I. — L’esclavagisme dans l’Afrique noire[225].

[225] La source capitale pour cette étude est le livre intitulé : Documents sur la fondation de l’œuvre antiesclavagiste, par le cardinal Lavigerie (Saint-Cloud, Belin, 1889). Voir aussi Joseph Imbart de la Tour, L’esclavage en Afrique et la croisade noire (Paris, Bonne Presse, 1894), et l’étude de Bonet-Maury sur la France et le mouvement antiesclavagiste au dix-neuvième siècle dans son livre : France, christianisme et civilisation (Paris, Hachette, 1907).

« Il est temps que cette hideuse plaie qu’est l’esclavage, tant de fois proscrite par l’Église, disparaisse enfin du monde civilisé. » Ainsi s’achevait, en 1845, un cours sur l’affranchissement des esclaves, professé devant la Faculté de théologie de Lyon par l’abbé Pavy, qui allait bientôt précéder Lavigerie sur le siège d’Alger[226]. Un coup d’œil jeté sur l’Afrique, quarante-trois ans plus tard, attestait, de plus en plus impérieusement, l’urgence d’un tel appel.
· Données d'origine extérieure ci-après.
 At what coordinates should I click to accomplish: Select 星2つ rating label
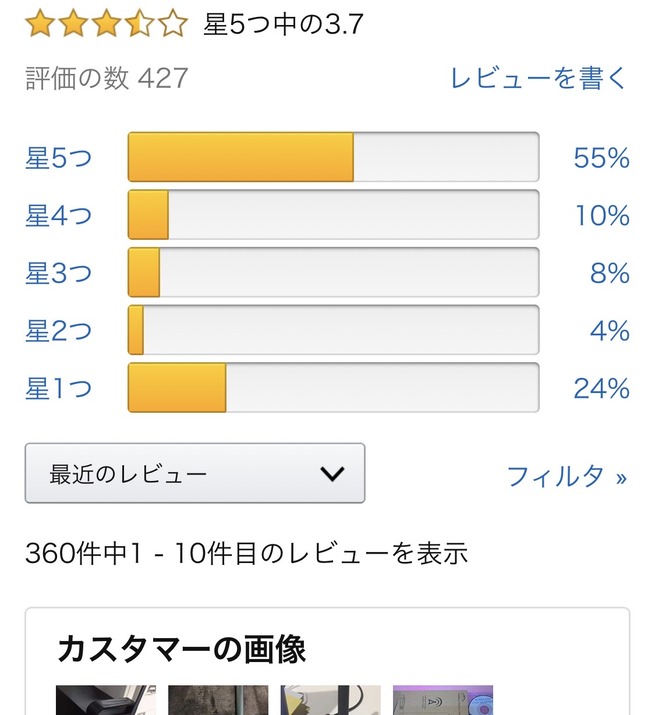point(58,330)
[226] Pavy, Affranchissement des esclaves, publié en réponse à MM. Louis Blanc, Germain Casse, Jules Simon, par L.-C. Pavy, p. 271 (Lyon, Briday, 1875).

« Côte des esclaves » : ce lugubre mot, qui désigna longtemps, à l’occident de l’Afrique, un tronçon de rivage, évoquait le souvenir des soixante mille têtes de bétail humain, capturées et vendues, en six ans, avec la complicité de la reine Élisabeth, par un trafiquant venu d’Angleterre. « Le Nil des esclaves » : ainsi se nommait le Niger sous la plume des vieux cartographes arabes ; et ce nom même était un cynique aveu. La philanthropie du dix-neuvième siècle n’avait pu infliger à ces appellations géographiques le décisif démenti qu’eût souhaité la conscience humaine. Il n’y avait plus d’esclaves depuis 1838 dans les colonies anglaises, depuis 1848 dans les colonies françaises, depuis 1865 aux États-Unis ; il n’y avait plus d’esclaves blancs sur les marchés de l’Islam, depuis que l’Europe, en débarquant sur la côte barbaresque, avait mis un terme à la piraterie méditerranéenne, et depuis que la Russie avait achevé d’occuper le Caucase. Mais le khédive même d’Égypte avait un jour expliqué : « La disparition graduelle des esclaves blancs, à Constantinople et dans le bassin de la Méditerranée, a rendu nécessaire l’accroissement des esclaves noirs ; les mœurs, les traditions, les besoins des populations musulmanes, en ont fait, pour elles, un mal nécessaire. » On s’était donc mis à razzier, dans l’inaccessible Afrique, nègres et négresses, et la traite africaine, dans le dernier quart du dix-neuvième siècle, avait sans cesse progressé.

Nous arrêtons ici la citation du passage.